Joel Shapiro has worked on sex trafficking policy at the federal, state, and local level. He has served as Chief Counsel to Sen. Ron Wyden, Policy Counsel to Commissioner Diane McKeel, and lobbyist for the Kids Are Not For Sale in Oregon coalition. In addition to policy work, he represents victims of sex trafficking in civil law suits in his law practice.

Amanda Monaco // Trafficking Intervention Coordinator, Oregon Department of Justice Crime Victims Service Division

Amanda Monaco is the statewide Trafficking Intervention Coordinator with the Oregon Department of Justice. She has 8 years of experience working with and for victims of trafficking. She currently chairs the Attorney General’s Trafficking Intervention Advisory Committee working with stakeholders around the state of Oregon on addressing the states response for victims of trafficking. She continues to work directly with community partners such as local and federal Law Enforcement, the District Attorney and United States Attorney offices, DHS, homeless youth programs, child abuse centers, advocates, and many other organizations in an effort to build a coordinated and collaborative response for victims and survivors of commercial sexual exploitation, sex trafficking, and labor trafficking in each county throughout the state.

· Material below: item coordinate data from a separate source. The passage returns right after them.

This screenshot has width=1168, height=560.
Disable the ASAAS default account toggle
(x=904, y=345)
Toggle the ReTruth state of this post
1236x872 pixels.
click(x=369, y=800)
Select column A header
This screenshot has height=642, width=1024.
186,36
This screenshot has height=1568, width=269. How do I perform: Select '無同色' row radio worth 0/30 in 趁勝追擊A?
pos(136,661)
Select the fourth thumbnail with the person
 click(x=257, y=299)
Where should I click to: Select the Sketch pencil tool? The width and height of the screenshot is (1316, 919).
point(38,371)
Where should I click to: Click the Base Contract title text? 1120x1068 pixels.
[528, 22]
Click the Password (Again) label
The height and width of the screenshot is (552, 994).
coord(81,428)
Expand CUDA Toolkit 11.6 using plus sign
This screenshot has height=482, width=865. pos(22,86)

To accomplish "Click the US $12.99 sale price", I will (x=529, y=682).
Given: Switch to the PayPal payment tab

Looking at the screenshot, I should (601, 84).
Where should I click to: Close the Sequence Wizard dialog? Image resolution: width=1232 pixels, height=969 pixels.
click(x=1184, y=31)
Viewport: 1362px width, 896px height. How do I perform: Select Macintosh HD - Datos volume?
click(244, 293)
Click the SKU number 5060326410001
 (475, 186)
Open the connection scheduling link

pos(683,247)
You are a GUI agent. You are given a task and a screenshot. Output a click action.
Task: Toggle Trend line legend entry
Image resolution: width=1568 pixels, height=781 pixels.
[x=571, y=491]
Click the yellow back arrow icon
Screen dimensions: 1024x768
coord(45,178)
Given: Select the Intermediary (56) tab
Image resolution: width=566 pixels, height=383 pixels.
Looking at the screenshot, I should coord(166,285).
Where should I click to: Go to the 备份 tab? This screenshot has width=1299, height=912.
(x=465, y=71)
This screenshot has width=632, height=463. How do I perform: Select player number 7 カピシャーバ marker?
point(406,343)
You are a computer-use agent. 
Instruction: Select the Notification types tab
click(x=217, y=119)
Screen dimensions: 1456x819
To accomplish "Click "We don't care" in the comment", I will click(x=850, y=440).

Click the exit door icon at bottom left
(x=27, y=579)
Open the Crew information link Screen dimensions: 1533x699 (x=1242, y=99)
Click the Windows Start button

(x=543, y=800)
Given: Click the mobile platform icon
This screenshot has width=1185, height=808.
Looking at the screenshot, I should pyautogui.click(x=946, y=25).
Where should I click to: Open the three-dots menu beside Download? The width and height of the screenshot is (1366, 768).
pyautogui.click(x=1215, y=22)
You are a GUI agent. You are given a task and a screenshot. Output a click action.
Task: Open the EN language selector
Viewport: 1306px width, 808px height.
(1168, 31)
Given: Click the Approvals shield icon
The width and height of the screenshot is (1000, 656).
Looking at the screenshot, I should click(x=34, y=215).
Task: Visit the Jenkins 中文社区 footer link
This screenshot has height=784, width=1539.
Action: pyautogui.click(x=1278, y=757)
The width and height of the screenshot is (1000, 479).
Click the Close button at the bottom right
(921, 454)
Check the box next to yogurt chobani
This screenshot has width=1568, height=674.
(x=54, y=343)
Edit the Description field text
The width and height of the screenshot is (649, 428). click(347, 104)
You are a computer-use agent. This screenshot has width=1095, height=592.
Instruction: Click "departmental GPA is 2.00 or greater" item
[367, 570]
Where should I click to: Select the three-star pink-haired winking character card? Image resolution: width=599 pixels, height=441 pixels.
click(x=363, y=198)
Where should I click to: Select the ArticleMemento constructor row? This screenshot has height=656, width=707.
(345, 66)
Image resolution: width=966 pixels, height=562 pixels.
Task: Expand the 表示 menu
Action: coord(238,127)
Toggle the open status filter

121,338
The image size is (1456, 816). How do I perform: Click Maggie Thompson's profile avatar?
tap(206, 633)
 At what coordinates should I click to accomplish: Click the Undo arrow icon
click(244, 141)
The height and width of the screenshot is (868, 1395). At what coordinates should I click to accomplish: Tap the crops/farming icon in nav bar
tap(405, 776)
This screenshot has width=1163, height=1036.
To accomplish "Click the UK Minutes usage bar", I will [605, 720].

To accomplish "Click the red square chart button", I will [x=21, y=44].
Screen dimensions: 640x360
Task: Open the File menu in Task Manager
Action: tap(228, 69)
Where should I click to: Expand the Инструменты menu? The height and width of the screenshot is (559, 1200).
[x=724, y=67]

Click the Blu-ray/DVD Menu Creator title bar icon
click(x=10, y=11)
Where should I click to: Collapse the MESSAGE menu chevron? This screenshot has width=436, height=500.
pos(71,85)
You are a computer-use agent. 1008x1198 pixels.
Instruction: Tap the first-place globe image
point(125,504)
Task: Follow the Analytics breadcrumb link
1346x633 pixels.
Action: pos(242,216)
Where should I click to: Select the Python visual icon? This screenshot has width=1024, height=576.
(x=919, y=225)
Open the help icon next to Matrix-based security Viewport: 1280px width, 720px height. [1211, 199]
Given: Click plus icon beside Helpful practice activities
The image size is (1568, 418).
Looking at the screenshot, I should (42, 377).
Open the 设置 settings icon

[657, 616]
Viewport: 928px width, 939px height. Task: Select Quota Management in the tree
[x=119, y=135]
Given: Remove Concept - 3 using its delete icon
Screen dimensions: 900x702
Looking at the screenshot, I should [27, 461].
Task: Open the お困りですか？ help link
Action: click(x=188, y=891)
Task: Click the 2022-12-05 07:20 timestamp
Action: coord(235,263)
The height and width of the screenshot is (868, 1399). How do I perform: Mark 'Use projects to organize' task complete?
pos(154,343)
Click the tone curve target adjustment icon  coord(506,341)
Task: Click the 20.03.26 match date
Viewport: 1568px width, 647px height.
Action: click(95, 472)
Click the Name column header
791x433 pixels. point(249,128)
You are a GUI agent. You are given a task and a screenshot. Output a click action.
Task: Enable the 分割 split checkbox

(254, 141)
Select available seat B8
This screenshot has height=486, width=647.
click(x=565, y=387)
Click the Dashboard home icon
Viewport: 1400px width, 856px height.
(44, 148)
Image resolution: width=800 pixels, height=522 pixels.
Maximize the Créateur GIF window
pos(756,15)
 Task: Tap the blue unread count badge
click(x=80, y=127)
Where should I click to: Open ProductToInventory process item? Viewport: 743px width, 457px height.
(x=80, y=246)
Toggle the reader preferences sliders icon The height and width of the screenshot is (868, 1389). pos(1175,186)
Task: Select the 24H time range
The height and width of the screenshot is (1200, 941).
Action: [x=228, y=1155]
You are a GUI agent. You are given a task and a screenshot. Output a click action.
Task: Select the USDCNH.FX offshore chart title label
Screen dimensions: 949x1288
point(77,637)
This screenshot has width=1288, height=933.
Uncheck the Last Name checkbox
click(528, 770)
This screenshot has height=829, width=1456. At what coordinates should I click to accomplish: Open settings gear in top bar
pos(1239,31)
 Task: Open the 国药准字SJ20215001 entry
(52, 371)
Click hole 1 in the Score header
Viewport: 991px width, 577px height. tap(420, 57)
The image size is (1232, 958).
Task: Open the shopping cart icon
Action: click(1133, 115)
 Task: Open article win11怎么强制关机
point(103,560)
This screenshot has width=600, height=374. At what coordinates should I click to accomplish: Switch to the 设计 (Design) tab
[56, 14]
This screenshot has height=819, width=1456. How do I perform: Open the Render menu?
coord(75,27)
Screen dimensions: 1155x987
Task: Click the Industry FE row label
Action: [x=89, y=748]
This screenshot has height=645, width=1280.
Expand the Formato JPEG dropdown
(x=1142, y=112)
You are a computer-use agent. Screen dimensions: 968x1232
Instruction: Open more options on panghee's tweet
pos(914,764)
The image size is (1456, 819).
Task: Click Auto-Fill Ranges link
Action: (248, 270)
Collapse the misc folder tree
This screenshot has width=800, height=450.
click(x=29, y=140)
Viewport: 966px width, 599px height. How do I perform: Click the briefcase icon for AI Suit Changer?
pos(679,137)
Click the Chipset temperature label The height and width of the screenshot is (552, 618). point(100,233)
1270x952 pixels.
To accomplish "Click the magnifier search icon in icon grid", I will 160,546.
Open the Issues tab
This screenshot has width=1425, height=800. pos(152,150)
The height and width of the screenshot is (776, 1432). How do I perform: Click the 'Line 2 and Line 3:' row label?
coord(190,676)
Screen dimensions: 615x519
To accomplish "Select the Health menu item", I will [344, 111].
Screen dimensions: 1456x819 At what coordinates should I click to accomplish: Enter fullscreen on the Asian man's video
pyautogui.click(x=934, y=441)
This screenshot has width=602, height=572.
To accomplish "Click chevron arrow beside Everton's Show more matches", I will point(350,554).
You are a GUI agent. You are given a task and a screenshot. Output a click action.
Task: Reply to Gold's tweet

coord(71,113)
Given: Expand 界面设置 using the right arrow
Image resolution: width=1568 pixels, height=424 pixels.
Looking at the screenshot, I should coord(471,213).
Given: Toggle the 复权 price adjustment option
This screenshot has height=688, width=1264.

Alma M.O. Trinidad// Associate Professor of Social WOrk, Portland State University

Dr. Alma M.O. Trinidad, PhD, MSW is an associate professor in the School of Social Work at Portland State University. Born and raised on the island of Molokai in Hawai‘i, she is a Filipina macro social worker and scholar activist. She brings an array of scholarly work and practice in community development and organizing, policy analysis, organizational culture and processes, and collective impact in the areas of health promotion and education among diverse communities. Her publications have focused on critical Indigenous pedagogy of place, youth empowerment, social determinants of health and education, participatory action research, and leadership and mentorship for social change and equity. Other research and teaching interests include critical humanist design thinking, culturally responsible research methods, and faith-based organizing. She serves on several boards of community-based organizations and grassroots groups in addressing issues of equity, diversity, and inclusion. Past consultations with government and other systems included collaborative and participatory processes for youth of color and historically minoritized communities.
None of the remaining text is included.